-- Material provided --

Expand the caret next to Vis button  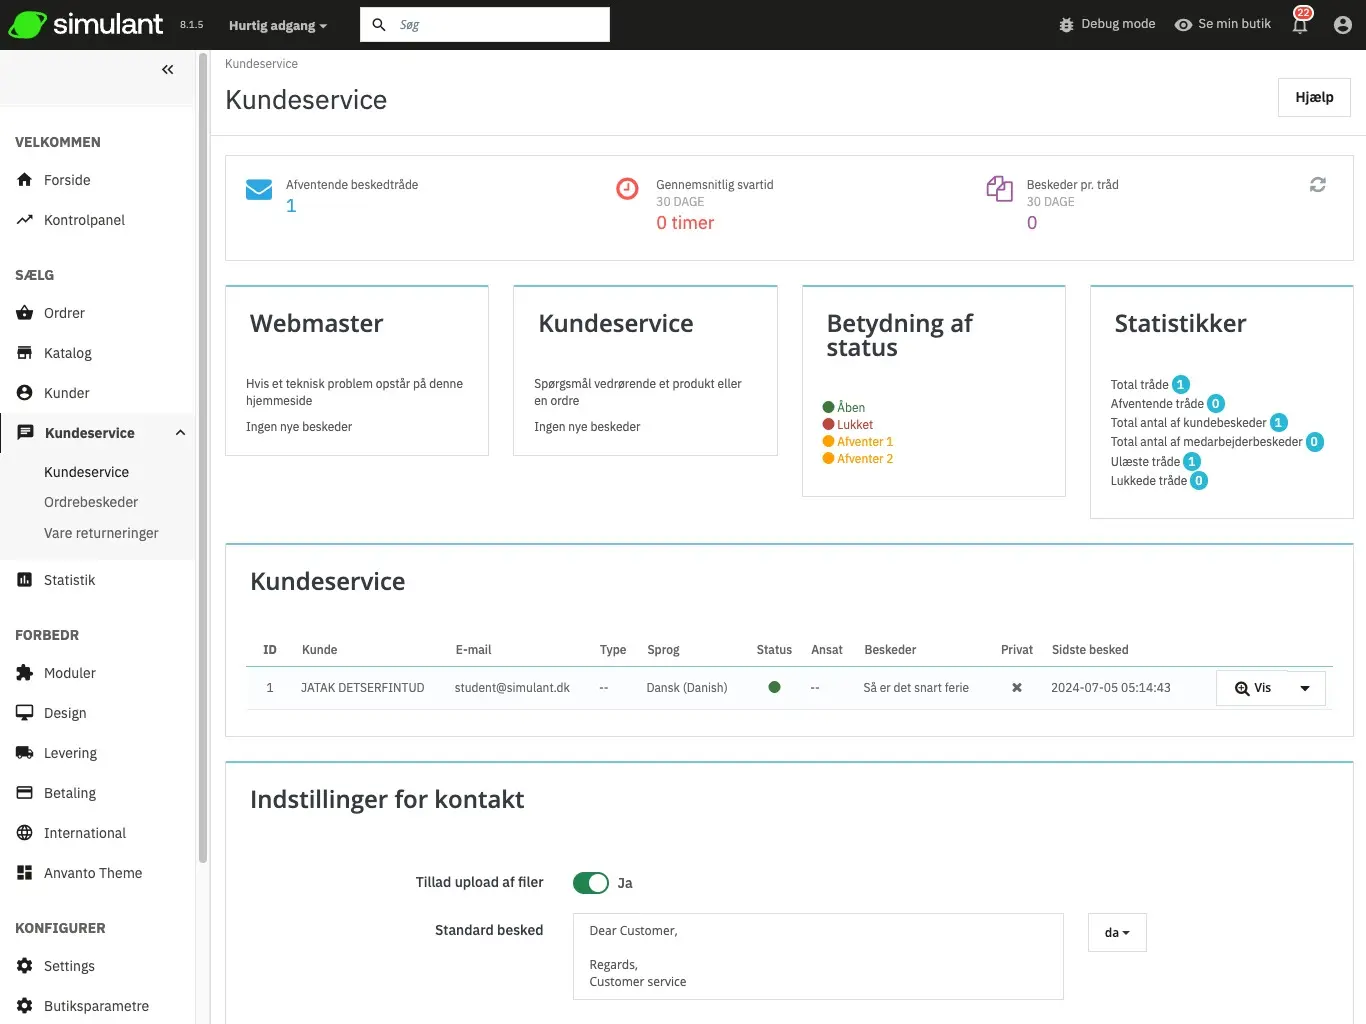1305,688
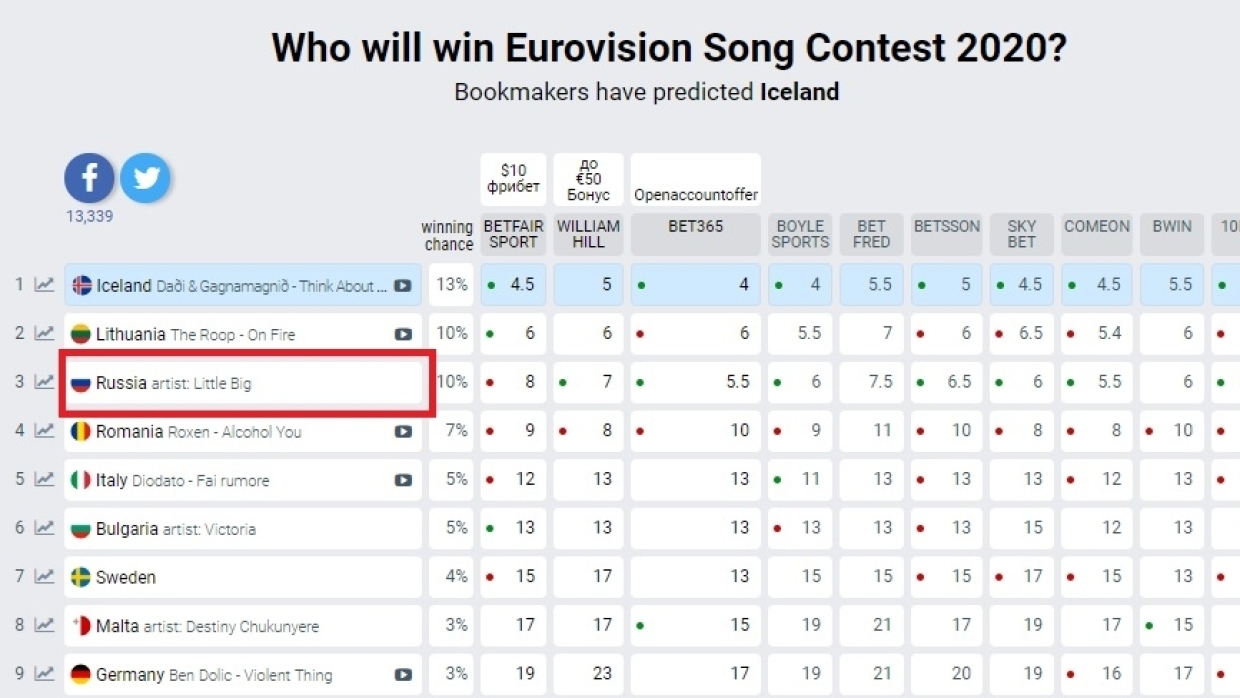The height and width of the screenshot is (698, 1240).
Task: Open the Lithuania video icon
Action: (402, 334)
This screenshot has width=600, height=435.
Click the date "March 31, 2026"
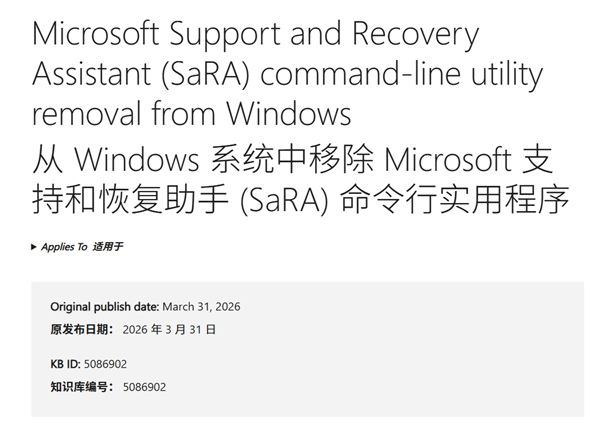point(199,306)
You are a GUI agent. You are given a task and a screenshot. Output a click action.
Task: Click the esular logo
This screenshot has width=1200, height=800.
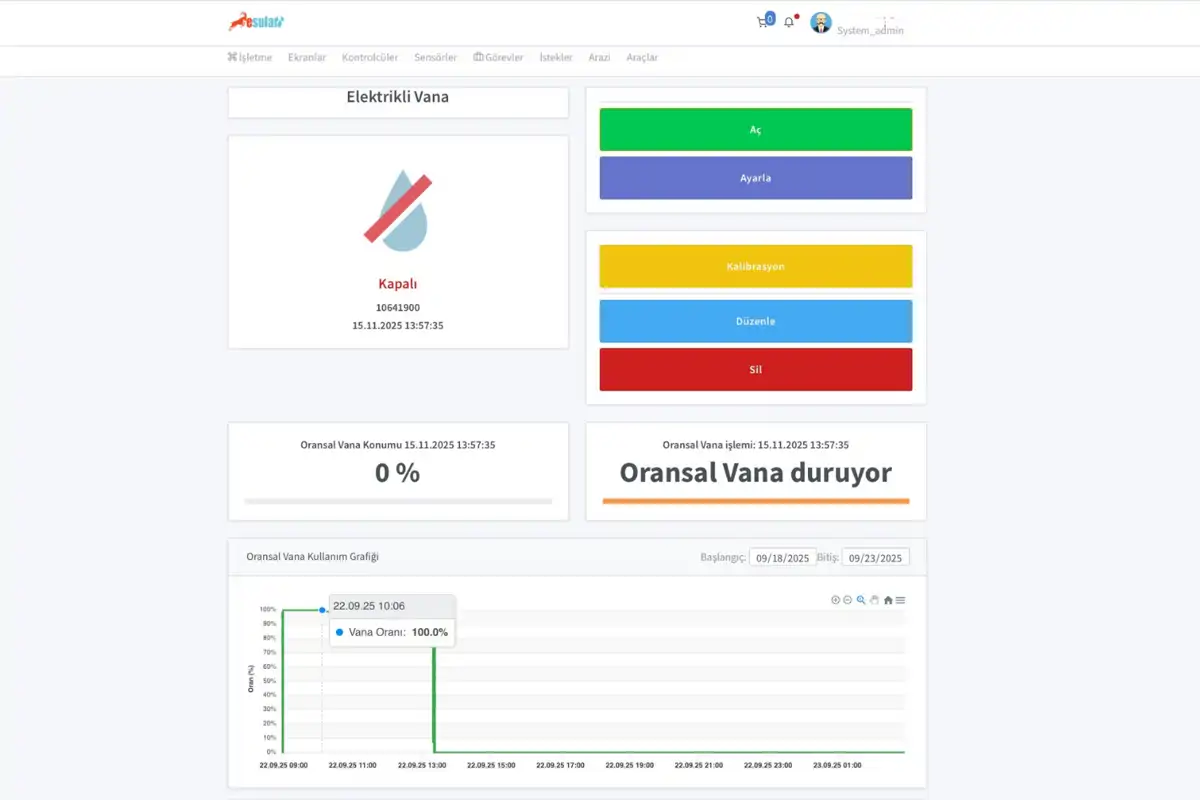coord(256,22)
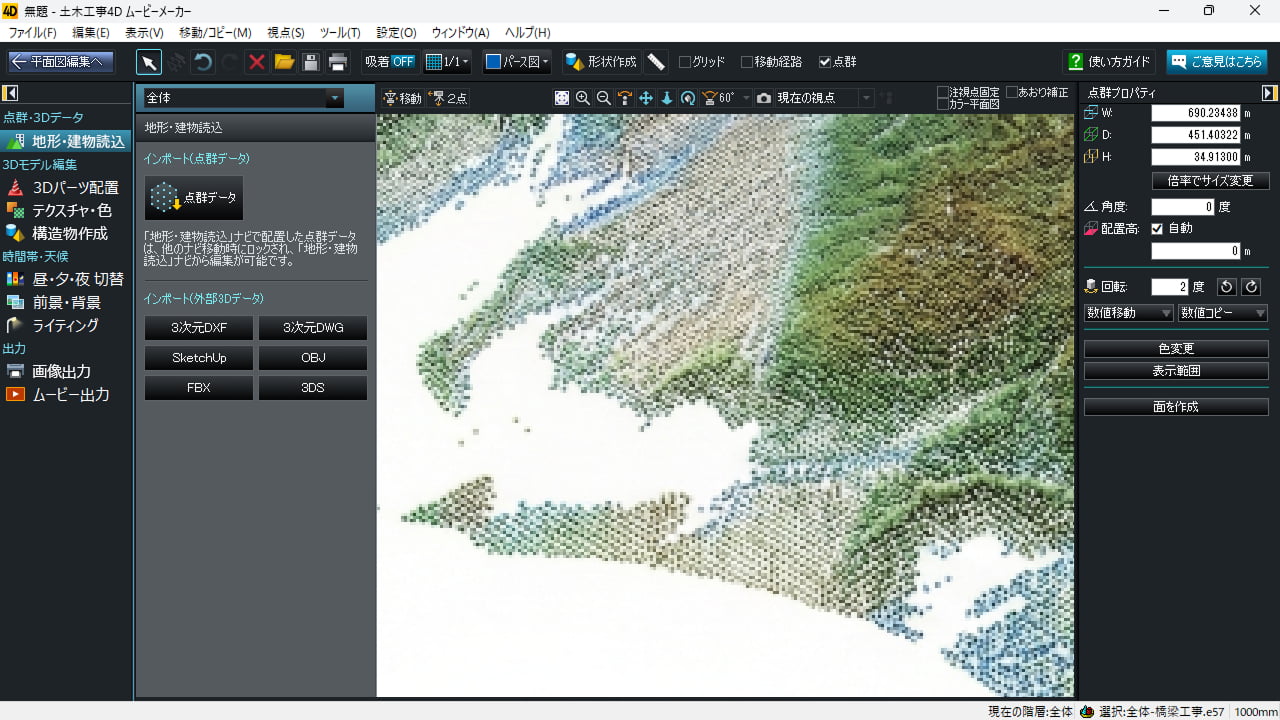Click the fit-to-view icon above the viewport
Viewport: 1280px width, 720px height.
[x=562, y=98]
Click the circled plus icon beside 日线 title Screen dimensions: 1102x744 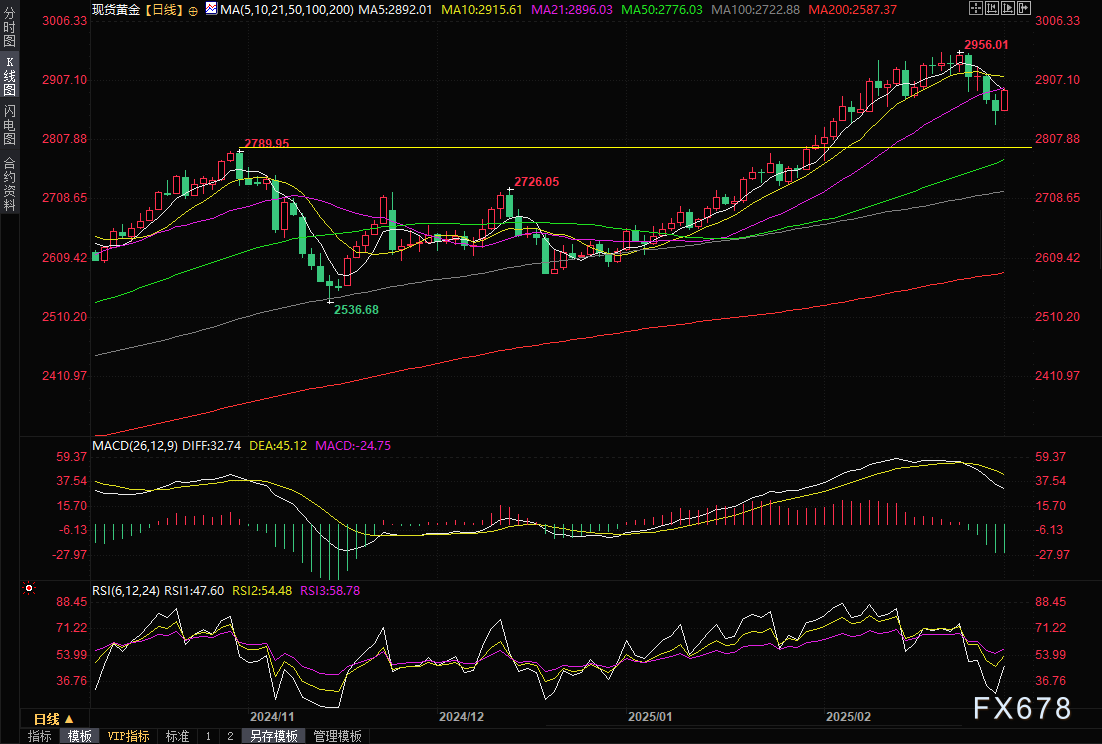point(193,9)
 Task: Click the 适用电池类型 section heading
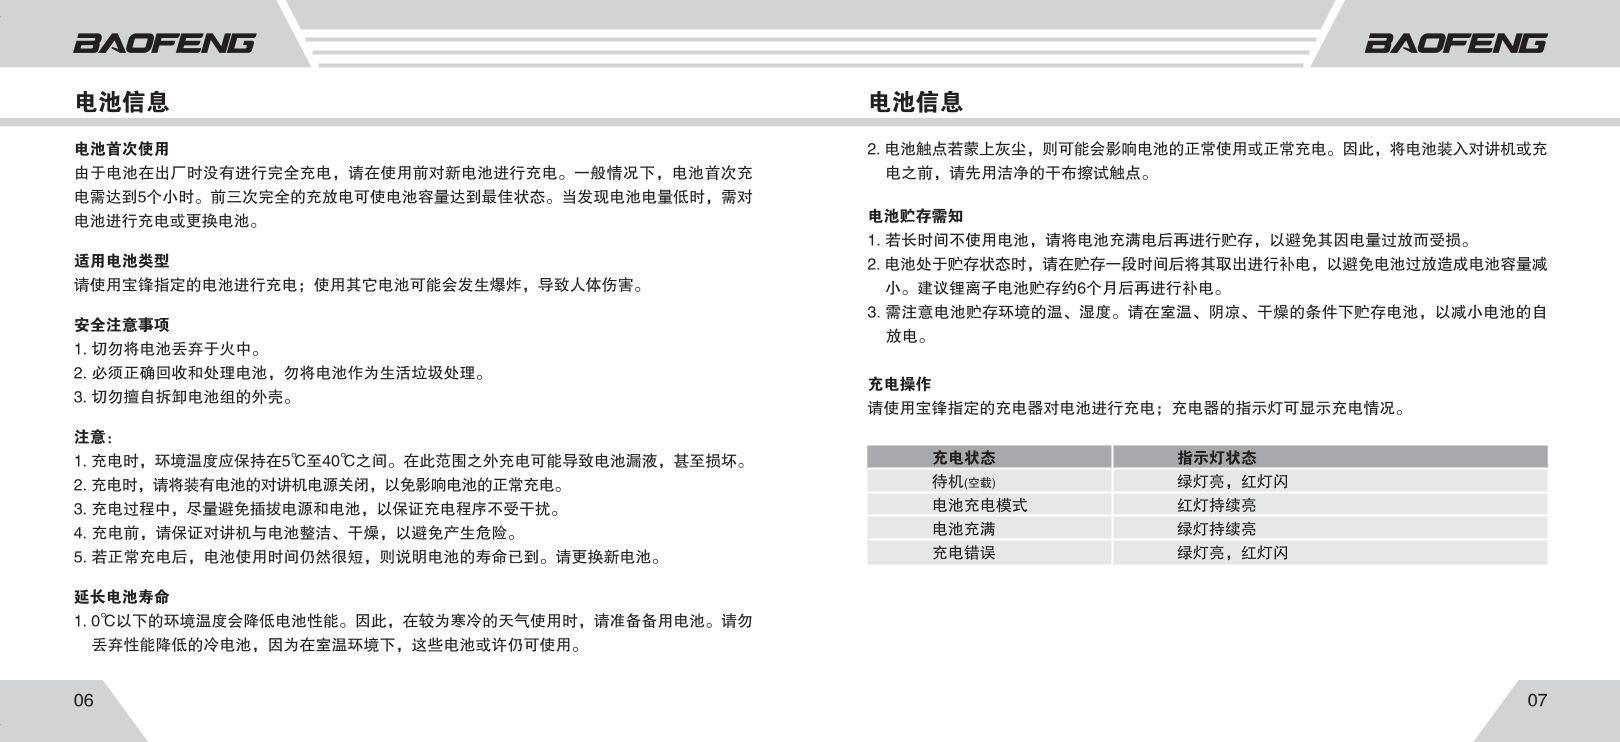point(122,261)
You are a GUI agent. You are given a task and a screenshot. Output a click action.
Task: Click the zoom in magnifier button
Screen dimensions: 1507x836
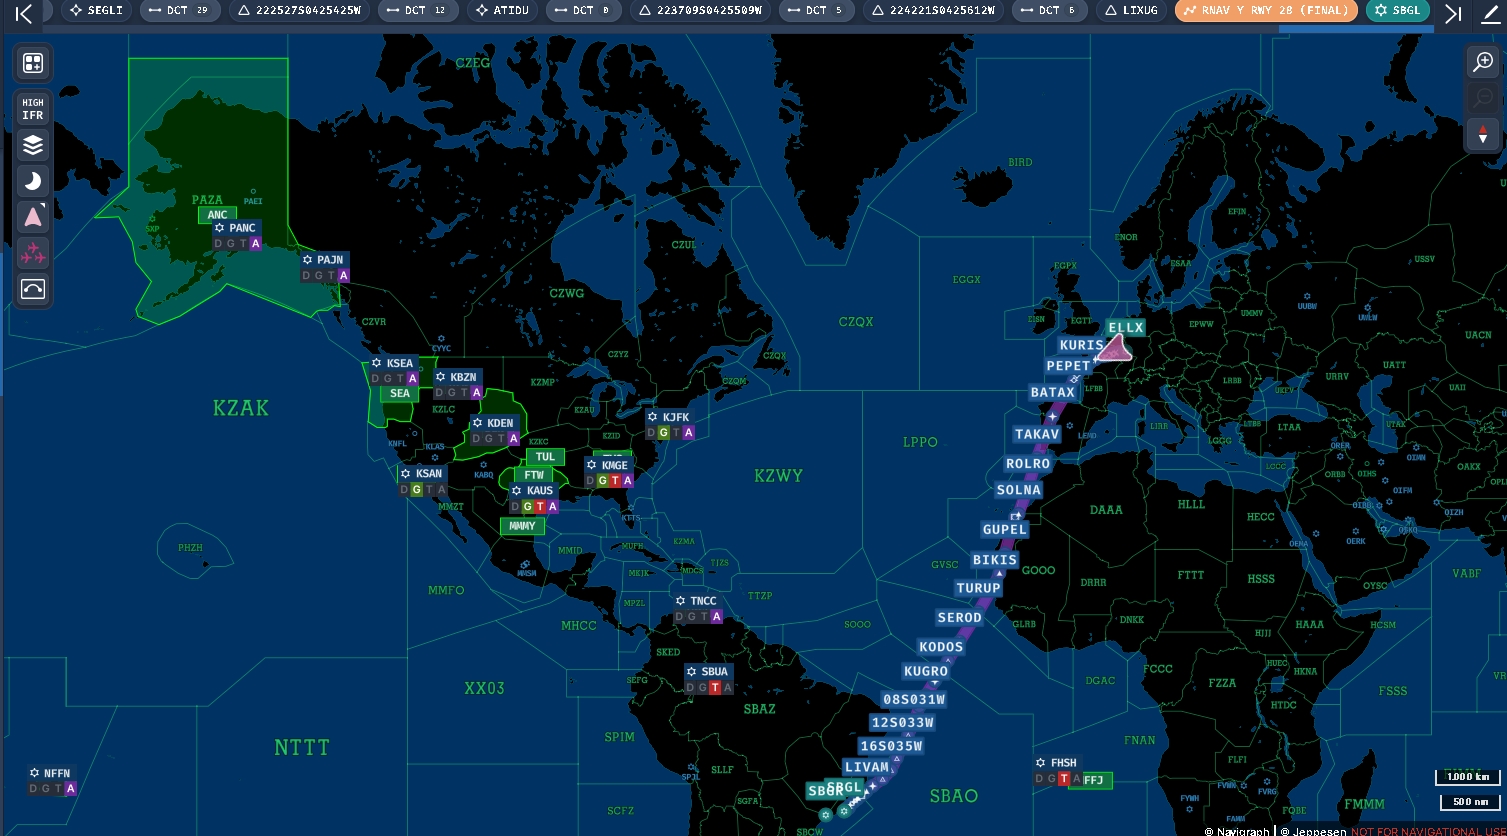(1482, 62)
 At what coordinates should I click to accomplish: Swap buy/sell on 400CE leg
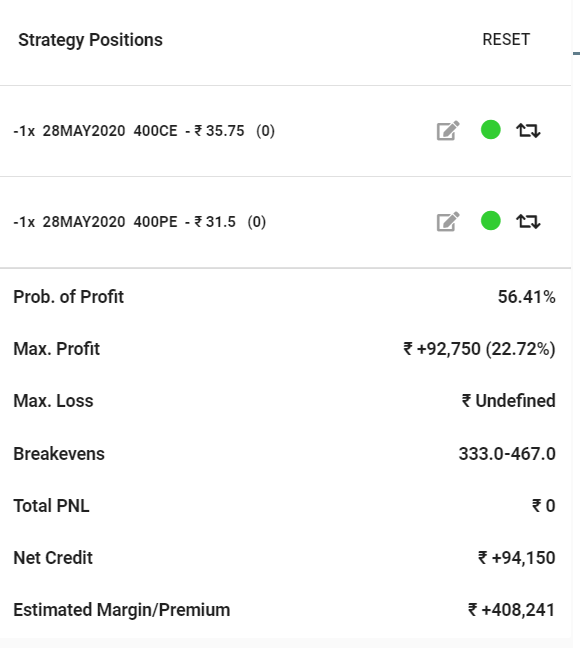click(528, 131)
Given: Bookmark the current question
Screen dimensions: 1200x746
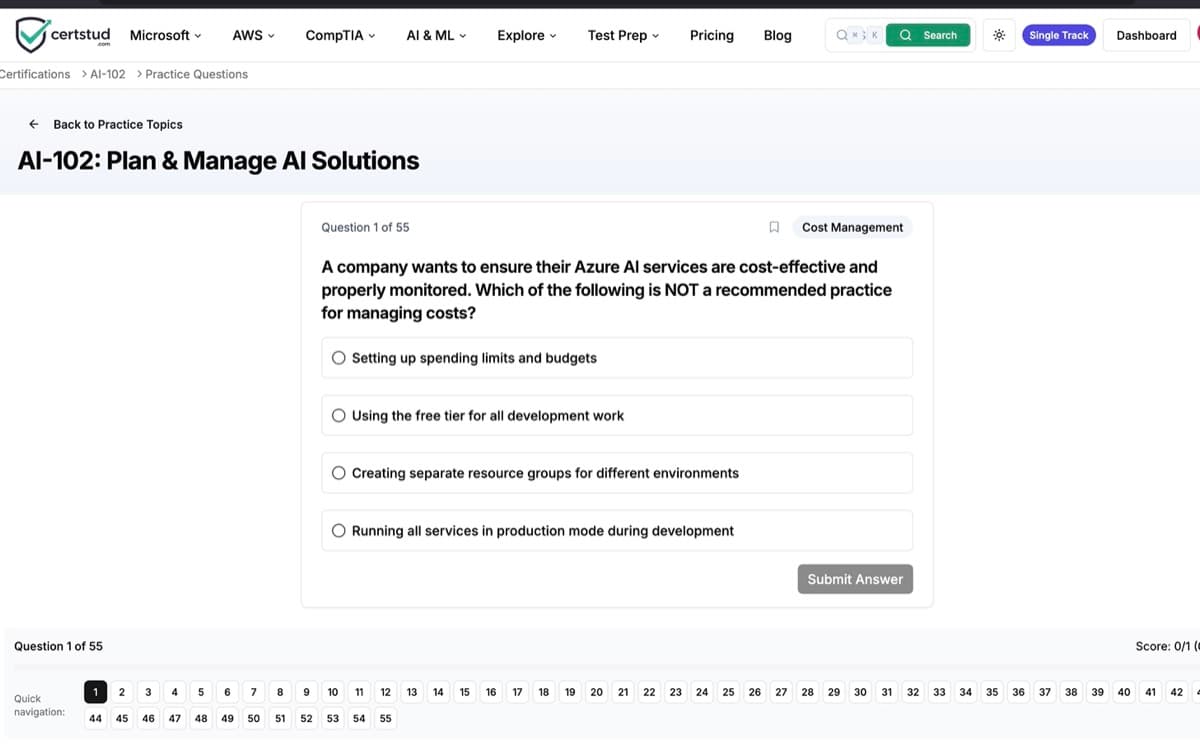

-- Your task --
Transcribe only the lines from the line holding "Task: Click the zoom in magnifier button" to the final line of the listing above. Keep them exact, include both ends, and skip the pictures.

-- Written answer --
Task: Click the zoom in magnifier button
Screen dimensions: 1507x836
(1482, 62)
 At what coordinates should I click to accomplish: Swap buy/sell on 400CE leg
click(528, 131)
Given: Bookmark the current question
Screen dimensions: 1200x746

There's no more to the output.